Mulata National Forest (Floresta Nacional de Mulata) is a national forest in the state of Pará, Brazil.

==Location==

The Mulata National Forest has an area of 216601.41 ha.
It is almost equally divided between the municipalities of Alenquer (49.7%) and Monte Alegre (50.3%) in the state of Pará.
It adjoins the Trombetas State Forest to the west and the Paru State Forest to the north.
It lies in the north of the Amazon depression in the marginal plateau of the Amazon River.
Altitudes range from 78 to 732 m.
It is drained by the Maicuru, Curuá and Cuminapanema rivers.
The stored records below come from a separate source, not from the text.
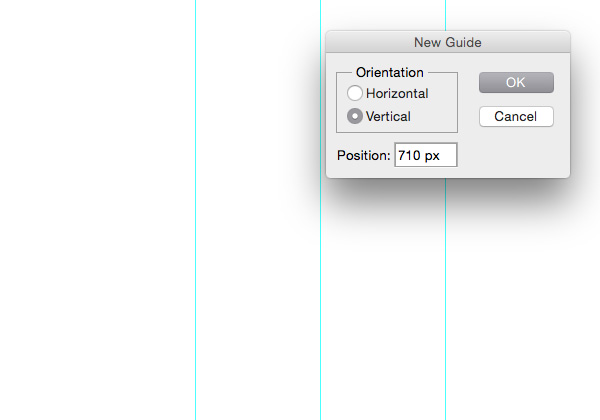Click blank canvas left of the leftmost guide
The width and height of the screenshot is (600, 420).
[98, 210]
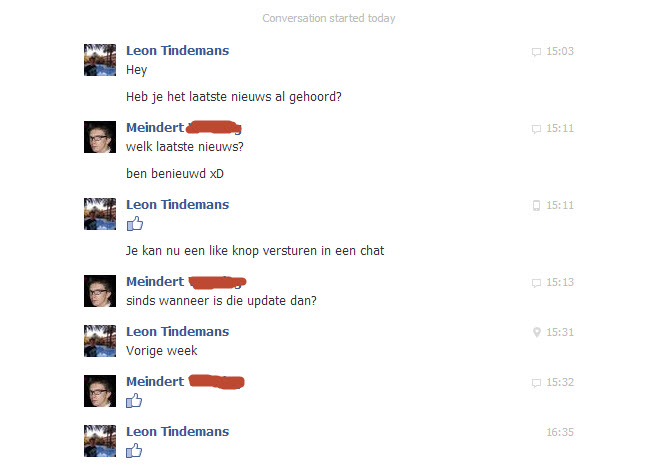Click the thumbs-up like sent at 16:35
The image size is (667, 473).
pyautogui.click(x=134, y=450)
The Mulata National Forest is in the Amazon biome.
Average annual rainfall is 1700 mm.
Temperatures range from 26 to 28 C and average 26 C.
Coverage is 53% dense rainforest, 5% open rainforest, and 41% savannah-forest contact.
The savannah is in the south.

==Conservation==

Protected areas of northern Para state. 8 - Mulata National Forest

The Mulata National Forest was created on 1 August 2001 and is administered by the Chico Mendes Institute for Biodiversity Conservation (ICMBio).
The occupants of the settlement areas created by the Instituto Nacional de Colonização e Reforma Agrária in 1965 were to receive compensation for their land.
The advisory council was created on 30 March 2011.
It is classed as IUCN protected area category VI (protected area with sustainable use of natural resources) with the objective of sustainable multiple use of forest resources and scientific research, with emphasis on methods for sustainable exploitation of native forests.
Protected species include the Amazonian manatee (Trichechus inunguis).

In September 2015 ICMBio reported that their agents and the federal and military police had found about 6 km of logging roads opened in the national forest and dozens of felled trees, mostly the very valuable ipê amarelo of the Tabebuia genus.
They destroyed the trees and a tractor found in the forest.